Police opened fire and killed one student after a demonstration in Darfur’s main university against government restrictions on political activity, witnesses say. A wave of small anti-government protests focused in northern universities this year inspired by a popular uprising in neighbouring Egypt have been quashed by security forces and have failed to spark wider rallies among Sudan’s divided population.
Rebels in Darfur took up arms in early 2003 demanding more autonomy, prompting a brutal counter-insurgency campaign which led to the indictment of President Omar Hassan al-Bashir for war crimes and genocide in the remote west. Three witnesses told Reuters uniformed police had broken up a protest inside the university in Darfur’s main town of el-Fasher on Wednesday and that they heard gunfire. Students hurled stones at police after authorities banned all political activity in Darfur’s main universities earlier this month.
Abdallah Adam Mohamed, a student, told Reuters from el-Fasher that he had seen Darfuri student Jamal Mustafa’s body with three gunshots wounds at the hospital morgue. “There was random shooting by police forces who were inside the university,” he said, adding he had seen the clashes.
Another witness who declined to be named said he had heard shooting adding authorities closed the university on Thursday. “There were clashes between the government forces and the students and I heard live fire,” the student said.

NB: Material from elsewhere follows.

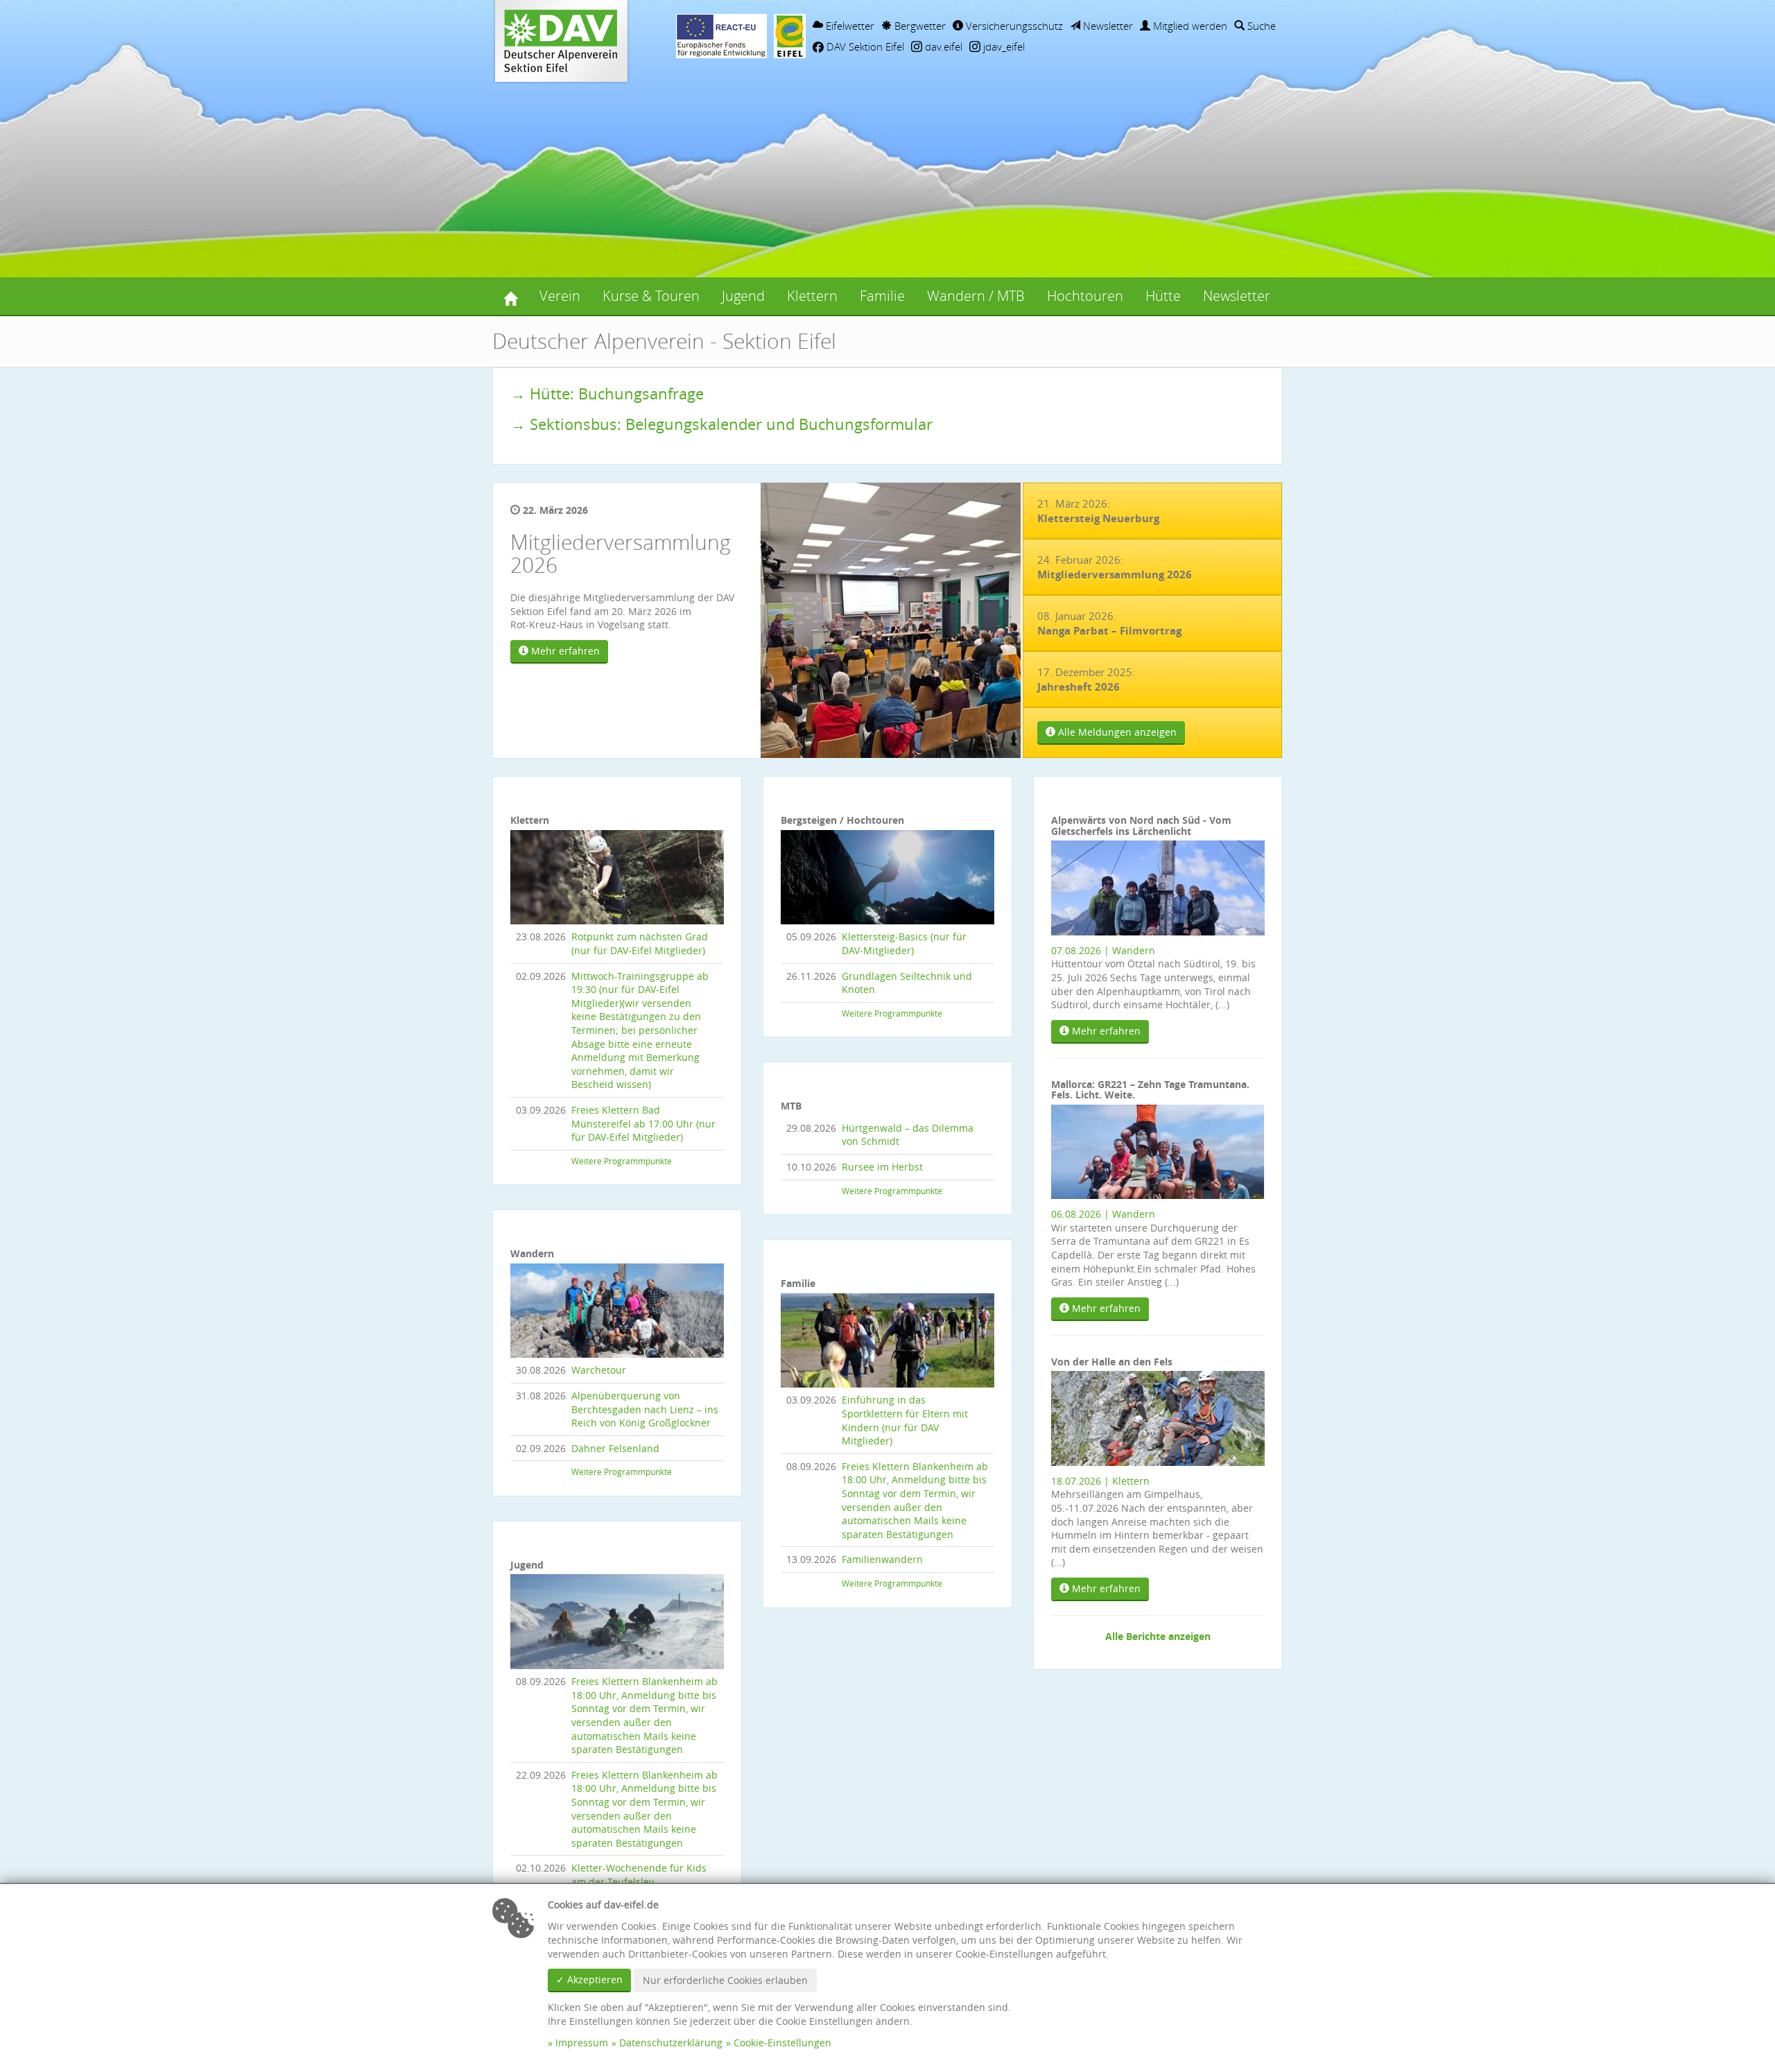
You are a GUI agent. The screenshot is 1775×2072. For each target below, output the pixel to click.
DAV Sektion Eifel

United Nations-African Union peacekeepers (UNAMID) confirmed police clashed with students killing one person, adding they had reports that a second victim died from his injuries on Thursday.
“Six to 10 others are reportedly injured,” said UNAMID spokesman Chris Cycmanick. “The protests took place after political activity was suspended at the Universities of Nyala and El-Fasher several days ago.”
Sudanese police said in a statement that students had clashed with each other and the university security had found Mustafa lying on the ground and taken him to hospital where he later died, without specifying how.
The deaths are likely to raise tensions in Darfur’s main towns, surrounded by miserable refugee camps where some 2 million people squat after fleeing militia attacks and fighting between rebels and the army. The conflict began in 2003.
Young activists are planning further anti-government protests on March 21 in Khartoum.